— Work item —
Exact copies of all the records are to be output.

[Opening Input for this task section]

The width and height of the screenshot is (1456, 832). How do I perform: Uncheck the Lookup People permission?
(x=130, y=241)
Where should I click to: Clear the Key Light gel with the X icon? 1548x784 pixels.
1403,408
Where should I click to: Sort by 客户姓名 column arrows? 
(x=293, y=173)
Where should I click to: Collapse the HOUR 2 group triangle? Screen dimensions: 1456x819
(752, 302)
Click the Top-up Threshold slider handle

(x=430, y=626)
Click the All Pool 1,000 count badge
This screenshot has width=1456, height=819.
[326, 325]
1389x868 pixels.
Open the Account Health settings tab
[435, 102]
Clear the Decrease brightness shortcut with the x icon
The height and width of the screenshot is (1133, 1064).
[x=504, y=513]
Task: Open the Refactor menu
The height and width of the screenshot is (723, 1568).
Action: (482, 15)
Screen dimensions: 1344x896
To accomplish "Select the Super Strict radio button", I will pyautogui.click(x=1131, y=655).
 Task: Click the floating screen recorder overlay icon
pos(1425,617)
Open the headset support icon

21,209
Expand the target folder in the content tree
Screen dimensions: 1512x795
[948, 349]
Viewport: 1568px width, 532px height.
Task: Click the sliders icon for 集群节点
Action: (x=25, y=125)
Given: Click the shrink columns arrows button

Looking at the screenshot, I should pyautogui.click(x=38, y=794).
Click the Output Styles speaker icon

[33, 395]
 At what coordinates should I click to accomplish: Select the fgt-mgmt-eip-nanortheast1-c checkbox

[Closing Input for this task section]

— Task solution —
The width and height of the screenshot is (1456, 832). How do I perform: Uncheck the Lookup People permission?
(x=130, y=241)
Where should I click to: Clear the Key Light gel with the X icon? 1548x784 pixels.
1403,408
Where should I click to: Sort by 客户姓名 column arrows? 
(x=293, y=173)
Where should I click to: Collapse the HOUR 2 group triangle? Screen dimensions: 1456x819
(752, 302)
Click the Top-up Threshold slider handle

(x=430, y=626)
Click the All Pool 1,000 count badge
This screenshot has width=1456, height=819.
[326, 325]
1389x868 pixels.
Open the Account Health settings tab
[435, 102]
Clear the Decrease brightness shortcut with the x icon
The height and width of the screenshot is (1133, 1064).
[x=504, y=513]
Task: Open the Refactor menu
The height and width of the screenshot is (723, 1568).
Action: (482, 15)
Screen dimensions: 1344x896
To accomplish "Select the Super Strict radio button", I will pyautogui.click(x=1131, y=655).
 Task: Click the floating screen recorder overlay icon
pos(1425,617)
Open the headset support icon

21,209
Expand the target folder in the content tree
Screen dimensions: 1512x795
[948, 349]
Viewport: 1568px width, 532px height.
Task: Click the sliders icon for 集群节点
Action: (x=25, y=125)
Given: Click the shrink columns arrows button

Looking at the screenshot, I should pyautogui.click(x=38, y=794).
Click the Output Styles speaker icon

[33, 395]
 At what coordinates should I click to accomplish: Select the fgt-mgmt-eip-nanortheast1-c checkbox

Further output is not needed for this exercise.